=== Material provided ===
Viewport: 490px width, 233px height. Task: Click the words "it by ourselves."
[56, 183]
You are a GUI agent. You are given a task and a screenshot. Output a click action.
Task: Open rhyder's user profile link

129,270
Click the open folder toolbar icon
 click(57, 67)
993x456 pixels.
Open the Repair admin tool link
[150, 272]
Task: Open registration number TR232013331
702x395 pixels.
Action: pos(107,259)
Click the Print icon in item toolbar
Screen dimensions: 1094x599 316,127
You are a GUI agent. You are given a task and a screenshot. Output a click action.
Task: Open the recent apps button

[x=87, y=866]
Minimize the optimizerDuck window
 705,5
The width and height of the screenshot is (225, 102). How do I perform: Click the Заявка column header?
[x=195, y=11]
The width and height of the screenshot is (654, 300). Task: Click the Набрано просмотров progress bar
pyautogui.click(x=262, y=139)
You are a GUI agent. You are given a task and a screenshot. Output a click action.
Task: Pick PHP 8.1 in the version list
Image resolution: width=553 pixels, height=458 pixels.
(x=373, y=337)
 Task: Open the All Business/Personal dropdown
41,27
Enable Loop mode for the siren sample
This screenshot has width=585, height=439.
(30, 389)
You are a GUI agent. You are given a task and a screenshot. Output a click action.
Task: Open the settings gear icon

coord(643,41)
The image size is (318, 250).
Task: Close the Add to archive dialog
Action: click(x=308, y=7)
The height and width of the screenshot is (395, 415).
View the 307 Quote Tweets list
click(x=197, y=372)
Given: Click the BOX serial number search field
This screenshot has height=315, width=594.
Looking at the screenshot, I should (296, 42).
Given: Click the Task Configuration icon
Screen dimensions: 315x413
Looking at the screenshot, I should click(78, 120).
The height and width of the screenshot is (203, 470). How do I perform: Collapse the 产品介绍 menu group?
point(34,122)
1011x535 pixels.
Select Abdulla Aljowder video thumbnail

=== Your instructions ===
Start with the line above that contains "Minimize the optimizerDuck window" and end with the line that contains "Given: Click the Task Configuration icon". Write out those lines exactly, and only those.

=== Worked solution ===
Minimize the optimizerDuck window
 705,5
The width and height of the screenshot is (225, 102). How do I perform: Click the Заявка column header?
[x=195, y=11]
The width and height of the screenshot is (654, 300). Task: Click the Набрано просмотров progress bar
pyautogui.click(x=262, y=139)
You are a GUI agent. You are given a task and a screenshot. Output a click action.
Task: Pick PHP 8.1 in the version list
Image resolution: width=553 pixels, height=458 pixels.
(x=373, y=337)
 Task: Open the All Business/Personal dropdown
41,27
Enable Loop mode for the siren sample
This screenshot has width=585, height=439.
(30, 389)
You are a GUI agent. You are given a task and a screenshot. Output a click action.
Task: Open the settings gear icon

coord(643,41)
The image size is (318, 250).
Task: Close the Add to archive dialog
Action: click(x=308, y=7)
The height and width of the screenshot is (395, 415).
View the 307 Quote Tweets list
click(x=197, y=372)
Given: Click the BOX serial number search field
This screenshot has height=315, width=594.
Looking at the screenshot, I should (296, 42).
Given: Click the Task Configuration icon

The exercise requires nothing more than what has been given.